Pick out every line in the data below that contains the string "coordinates", matching case exactly.
[BEGIN]
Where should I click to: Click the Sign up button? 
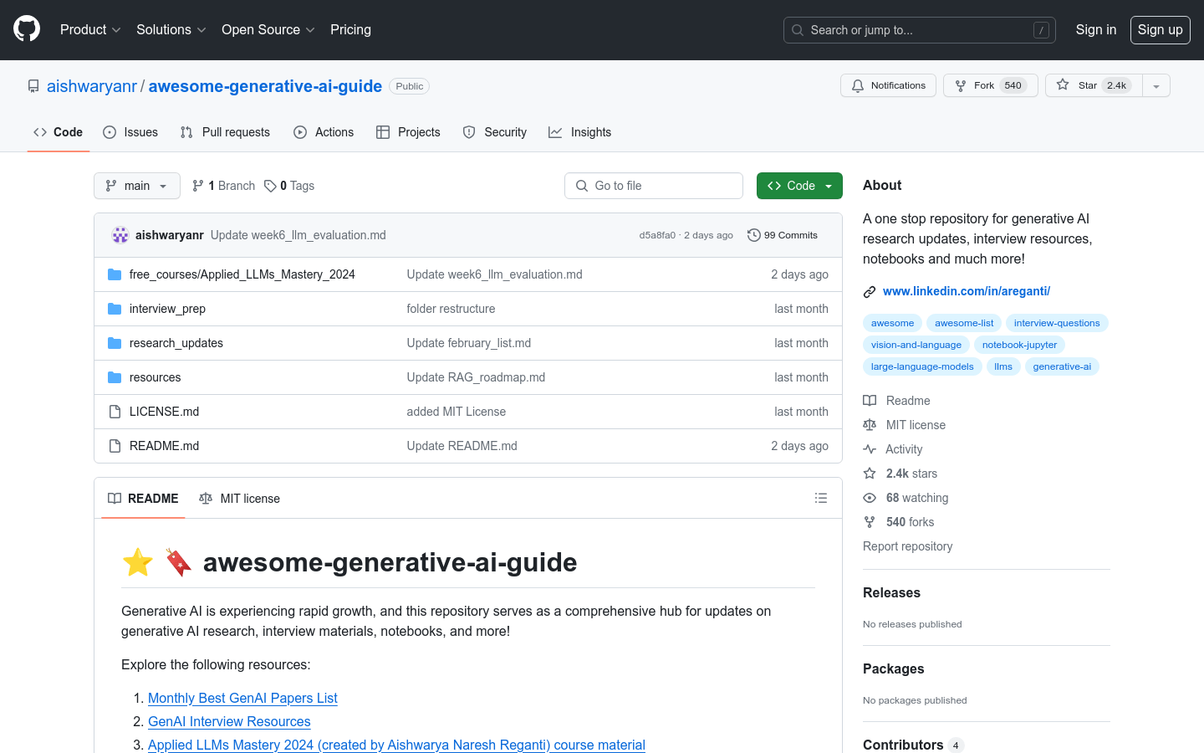point(1160,29)
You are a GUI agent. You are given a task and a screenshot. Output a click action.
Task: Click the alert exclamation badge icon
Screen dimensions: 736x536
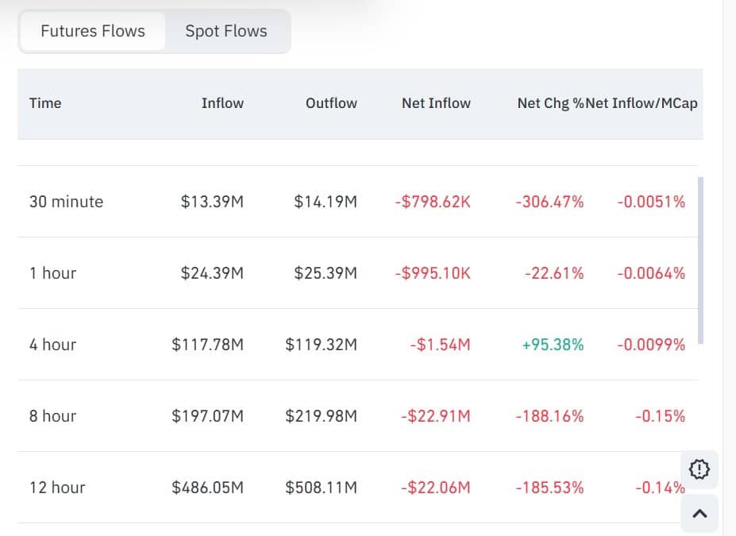pos(699,469)
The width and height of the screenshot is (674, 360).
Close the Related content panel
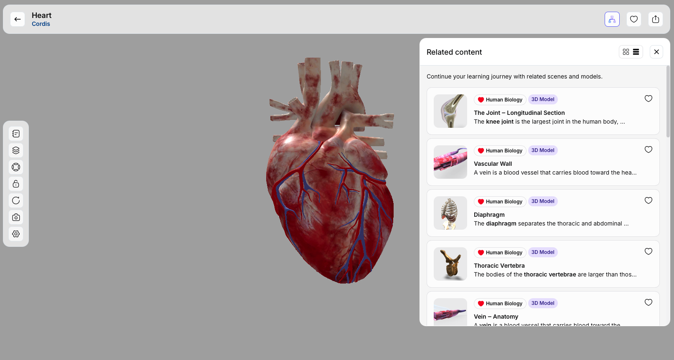tap(656, 52)
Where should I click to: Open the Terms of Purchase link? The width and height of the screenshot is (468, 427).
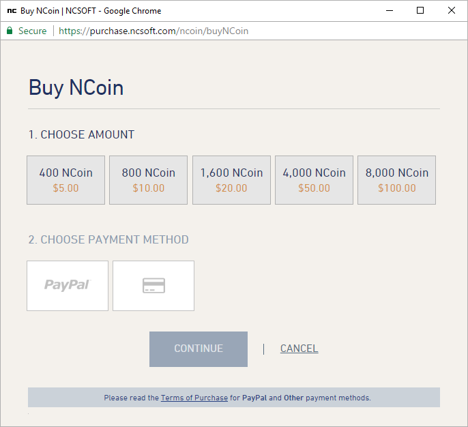point(194,398)
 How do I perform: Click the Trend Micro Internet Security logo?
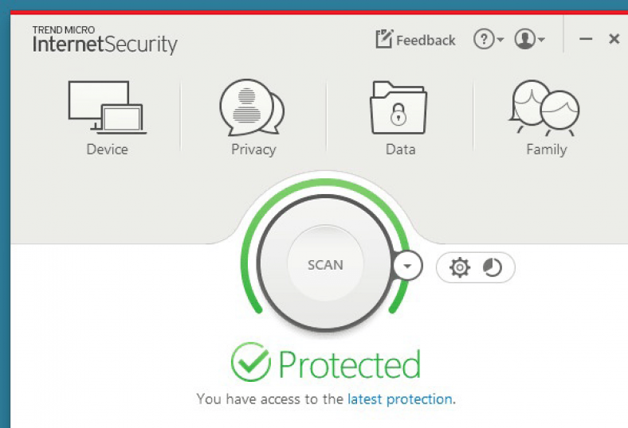(x=104, y=40)
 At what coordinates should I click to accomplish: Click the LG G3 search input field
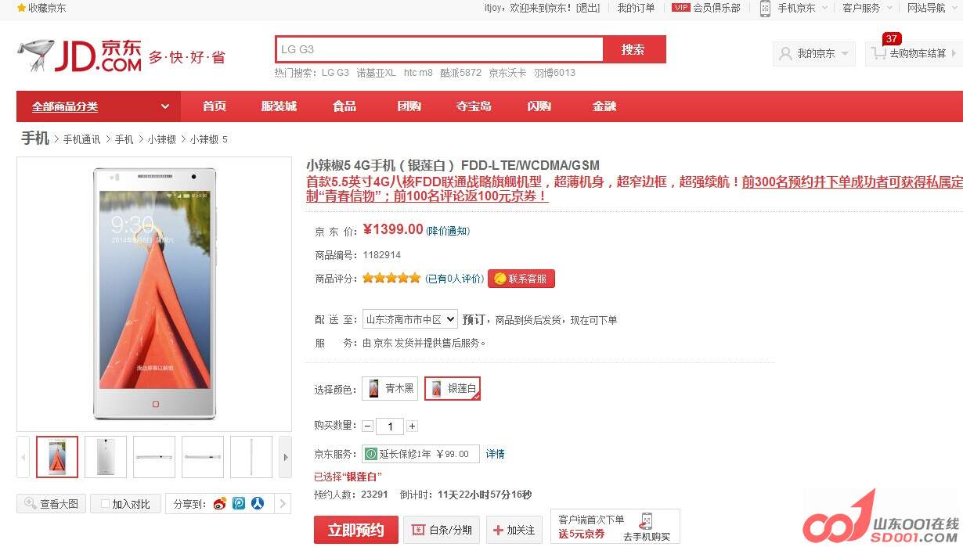[439, 49]
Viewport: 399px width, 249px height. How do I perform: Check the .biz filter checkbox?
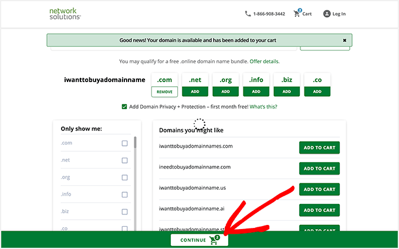[124, 212]
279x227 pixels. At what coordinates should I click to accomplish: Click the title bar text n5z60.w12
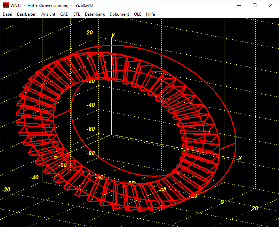83,6
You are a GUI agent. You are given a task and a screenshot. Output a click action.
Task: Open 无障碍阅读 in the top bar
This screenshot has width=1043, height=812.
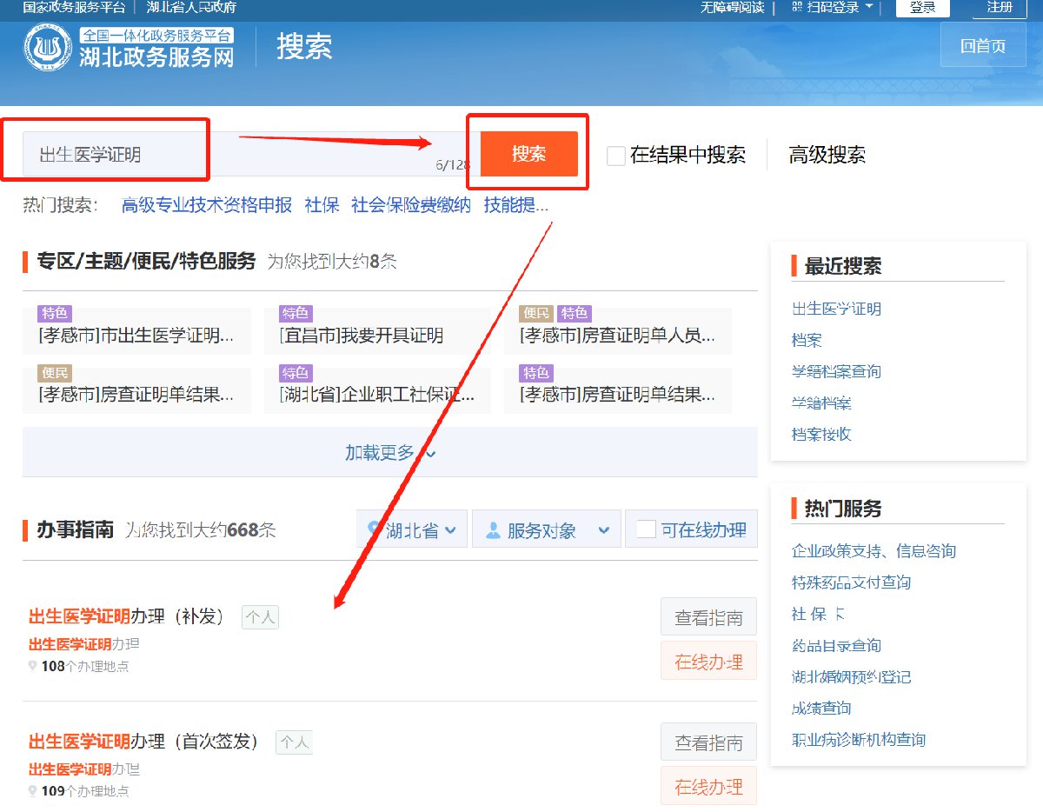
[END]
OUTPUT OF THE EXERCISE ▸
 At what coordinates should I click to accomplish: Click the LG G3 search input field
279x227 pixels. At what coordinates should I click to accomplish: Click the title bar text n5z60.w12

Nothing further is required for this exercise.